The US Food and Drug Administration (FDA) safety information and adverse event reporting program offers a publicly available database that contains information on adverse drug event and medication error reports submitted to the FDA since 1969.14 The FDA receives adverse event reports directly from healthcare professionals (eg, physicians, pharmacists, nurses) and consumers (eg, patients, family members, lawyers). Healthcare professionals and consumers may also report adverse events and medication errors to product manufacturers, who are then required to report the event to FAERS.15 Adverse drug events and medication errors are standardized according to terminology in the Medical Dictionary for Regulatory Activities to facilitate the sharing and comparison of regulatory information for medical products, including pharmaceuticals.16 However, data entered for drug names-which often include additional useful information such as dose, units, form, route, and generic/brand name-are stored in the database exactly as entered by users and therefore may be missing key information (Information Literacy concept: authority is constructed and contextual). This activity stimulates higher-order thinking skills necessary to question the validity and reliability of FAERS data, prompting just-in-time discussions on tolerating uncertainty.

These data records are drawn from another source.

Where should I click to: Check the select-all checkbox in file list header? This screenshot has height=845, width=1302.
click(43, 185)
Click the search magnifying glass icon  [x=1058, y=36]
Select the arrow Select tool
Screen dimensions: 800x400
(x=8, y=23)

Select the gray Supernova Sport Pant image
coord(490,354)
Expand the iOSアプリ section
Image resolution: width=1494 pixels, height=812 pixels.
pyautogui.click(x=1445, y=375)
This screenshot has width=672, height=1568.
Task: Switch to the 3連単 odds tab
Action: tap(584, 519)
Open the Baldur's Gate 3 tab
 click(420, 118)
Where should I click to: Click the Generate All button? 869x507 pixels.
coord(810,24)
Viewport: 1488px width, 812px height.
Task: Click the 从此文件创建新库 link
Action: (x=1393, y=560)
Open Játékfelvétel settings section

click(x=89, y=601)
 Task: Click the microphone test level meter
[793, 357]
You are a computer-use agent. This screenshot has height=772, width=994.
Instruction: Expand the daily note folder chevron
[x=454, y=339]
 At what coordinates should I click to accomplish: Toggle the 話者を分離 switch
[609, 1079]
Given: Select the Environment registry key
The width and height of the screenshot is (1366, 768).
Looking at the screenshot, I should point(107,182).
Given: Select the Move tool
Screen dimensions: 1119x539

The FAERS Public Dashboard offers an interactive Web-based tool that allows queries of FAERS data (eg, report year, report type, reporter, reporter region, report seriousness, product, demographics such as age, gender, year) in a user-friendly fashion.17 The intent of this dashboard is to expand access to FAERS data to allow the public to search for adverse events reported to the FDA. Despite containing more than 14 million adverse event reports, the consensus is that FAERS captures approximately 10% of adverse events and suffers from underreporting and processing delays,17-19 with implications for healthcare providers who rely on FAERS data to obtain current adverse drug event information.


Consumers are discussing adverse drug events in real time, on Twitter, and these data are immediately available. Twitter (San Francisco, CA) is a popular social network where users can share short messages (tweets). Hosting nearly 500 million tweets per day, Twitter represents a rich stream of data shared in real time.20 Discussions of adverse drug events on Twitter have created a real-time method for pharmacovigilance, which even with its challenges and limitations can offer important information to healthcare providers that may not be reflected in traditional reporting systems.17,21 Evidence of this trend is emerging in pharmaceutical and medical literature, and this evidence can also be applied in nursing.18,21-24



Subject Characteristics

Participants included undergraduate students aged 18 years or older; no demographic information was collected. Exclusion criteria were any students under age 18 years and those not interested in participation. Most students were middle-class, Caucasian women who spoke English as their first language.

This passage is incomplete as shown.